# Stock Ipad 2



## calimero007 (7 Avril 2011)

Bonjour,

Juste pour information, j'ai commandé un ipad 2 modèle black 64Go 3G sur le site FNAC.com Dimanche 3 Avril alors que la livraison était prévue début Mai.
Je viens de recevoir un mail de la FNAC me stipulant que l'IPAD avait été envoyé hier soir.

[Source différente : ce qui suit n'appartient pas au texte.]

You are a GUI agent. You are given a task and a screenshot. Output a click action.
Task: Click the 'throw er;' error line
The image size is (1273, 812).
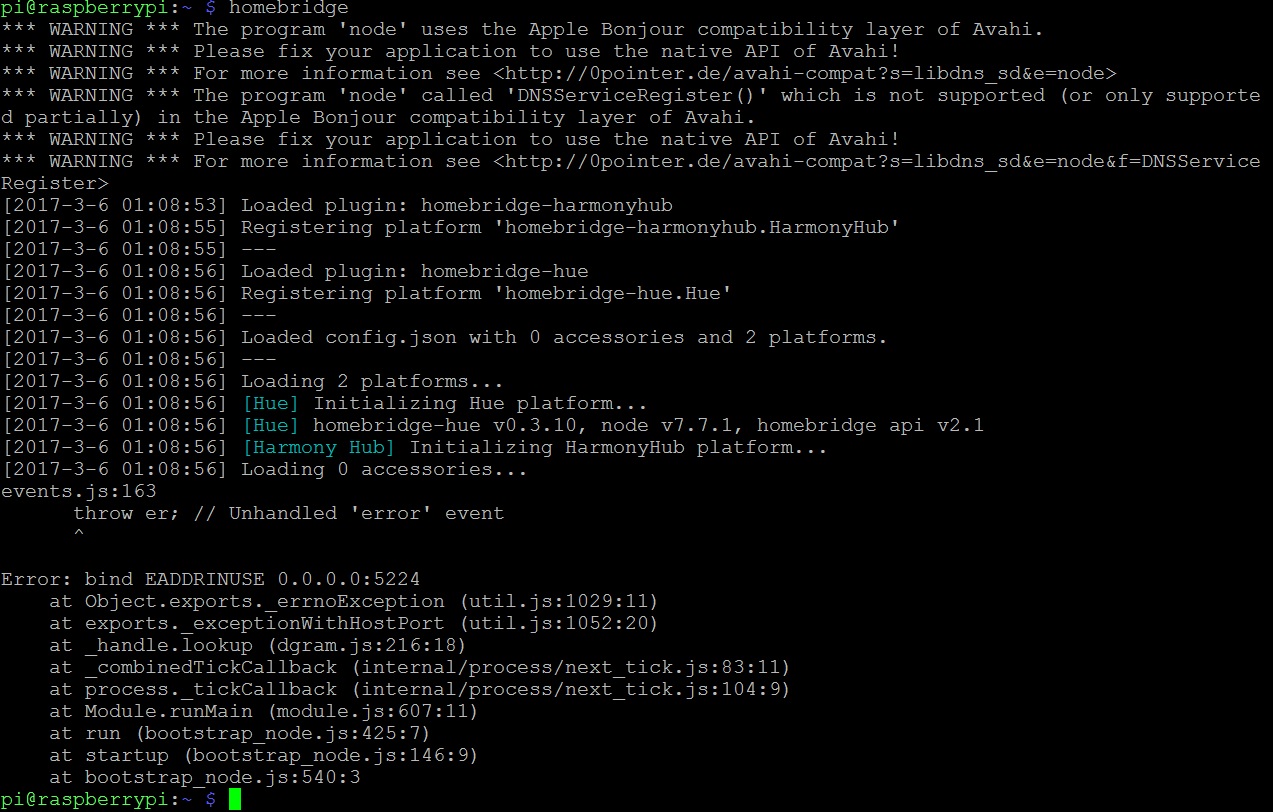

Il semble y avoir du stock pour ceux que ça intéresse...


----------



## worldice (7 Avril 2011)

St'e chance !


----------



## amine07 (8 Avril 2011)

Ipad 2 32Go wifi commandé le 28 mars à la Fnac des champs. Coup de fil me disant qu'il faut compter 3 semaines


----------



## glabeus (8 Avril 2011)

Passage cet après-midi à l'Apple Store de Nice (Cap 3000).
D'après un vendeur, il faut se connecter sur le site apple.fr après 21h et commander son iPad2 (les stocks sont réactualisés tous les soirs).
Si vous trouvez le modèle qui vous convient, le commander et vous pouvez aller le chercher dès le lendemain. Attention : AVANT 14 heures (après la réservation n'est plus garantie)


----------



## cmonta (8 Avril 2011)

Bonjour/Bonsoir,

C'est de cette manière que j'ai pu avoir le mien, également à l'Apple Store de Cap 3000. Réservé le 28 et retiré le 29. En revanche il ne m'a pas été fait mention de cette limite de 14H. D'ailleurs j'y suis allé à 19H et ils me l'avaient gardé bien au chaud 

Pour info, j'ai jeté un oeil ce soir à la page des réservations et tous les modèles sont disponibles, chose que je n'avais jamais vu depuis qu'ils ont mis ce système en place. Apparemment ils ont reçu des stocks plus conséquents que les jours précédents.


----------



## hotblood (12 Avril 2011)

Ipad 2 wifi 32 Go commandé à la FNAC de Belfort le 28 mars: attente aux alentours de 3 semaines. Le vendeur m'expliquait qu'ils étaient alignés sur l'Apple store. J'espère le recevoir pour les vacances d'avril.


----------



## amine07 (12 Avril 2011)

hotblood a dit:


> Ipad 2 wifi 32 Go commandé à la FNAC de Belfort le 28 mars: attente aux alentours de 3 semaines. Le vendeur m'expliquait qu'ils étaient alignés sur l'Apple store. J'espère le recevoir pour les vacances d'avril.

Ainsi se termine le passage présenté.